Des familles déplacées vers Kosti et el-Obeid
Ces derniers jours, des centaines de familles venues notamment d’al-Shaqla, d’Oum Drissa et d’Oum Arda ont été accueillies à el-Obeid. La commissaire à l’aide humanitaire de l’État a fait état d’environ 270 000 arrivées au cours des derniers mois.
Dans le camp de Goz al-Salam, à Kosti, certaines personnes déplacées portent des blessures causées par des drones ou par des attaques ayant touché leurs maisons à Dilling et Kadugli. Les blessures aux jambes et aux pieds sont les plus fréquentes parmi les cas évoqués.
Des soins de première urgence sous pression
Les personnes blessées reçoivent des premiers soins dans des dispensaires peu équipés. Les cas qui nécessitent une prise en charge plus importante sont orientés vers des hôpitaux. Cette organisation répond à une urgence sanitaire qui s’ajoute aux déplacements et aux blessures rapportées.
Dans le camp, des femmes et des enfants tentent aussi de faire face à l’épreuve par le chant et des chants populaires. Ces scènes donnent une mesure de la vie quotidienne dans les lieux d’accueil, alors que des blessés continuent de recevoir des premiers soins.

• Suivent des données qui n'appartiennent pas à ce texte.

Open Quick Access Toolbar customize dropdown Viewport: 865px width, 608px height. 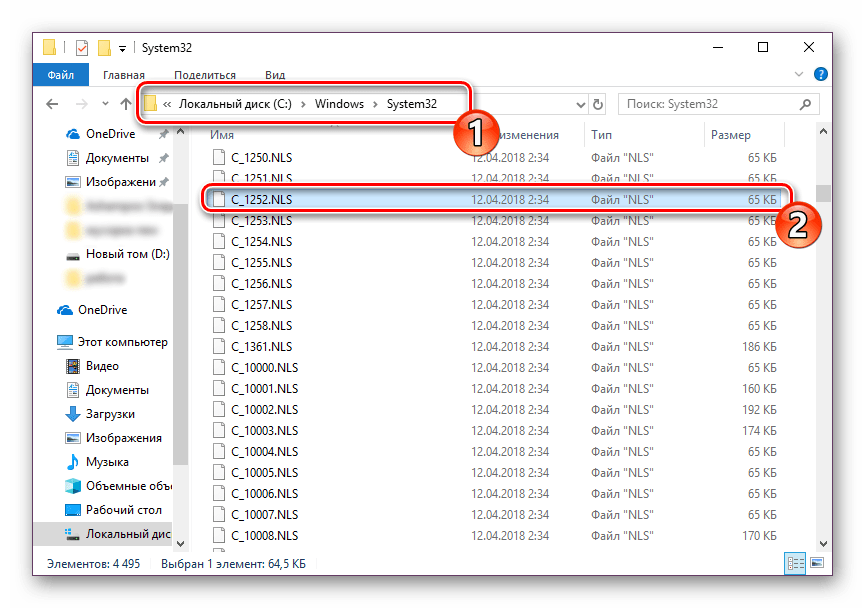122,47
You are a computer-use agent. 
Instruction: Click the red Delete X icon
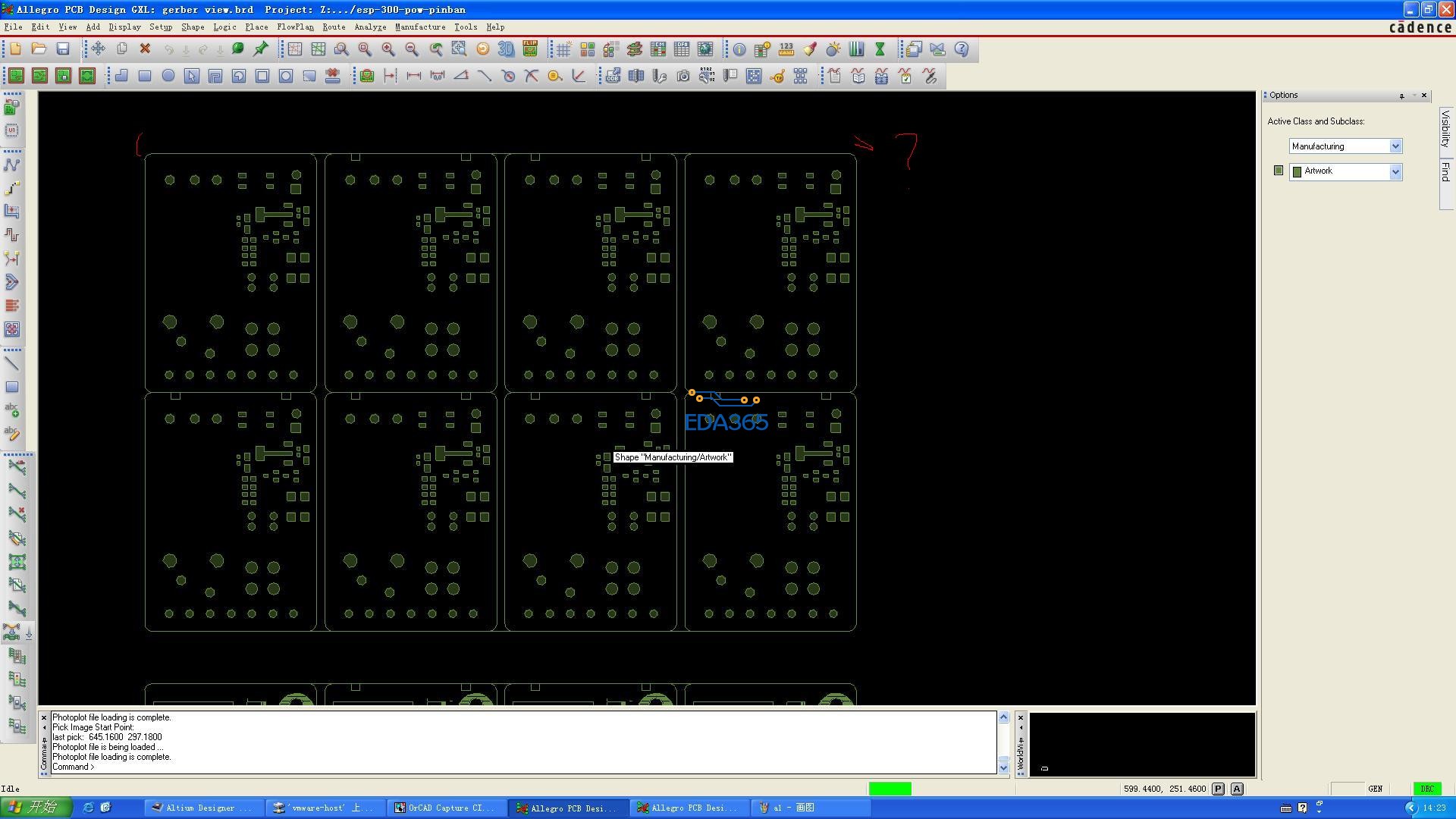coord(145,49)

Les combats restent actifs dans le Nil Bleu
Dans la région de Fazogli, le commandant de la 4e division d’infanterie du Nil Bleu s’est rendu auprès des forces après le rejet d’une attaque attribuée aux Forces de soutien rapide et au Mouvement populaire de libération du Soudan-Nord.
De leur côté, les Forces de soutien rapide ont annoncé avoir pris le contrôle des bases stratégiques de Sarkam et Bakouri, dans le Nil Bleu. Depuis février, leur alliance avec le Mouvement populaire de libération du Soudan-Nord mène des combats intenses pour prendre le contrôle de cette région. Ces déclarations adverses décrivent une situation militaire encore mouvante.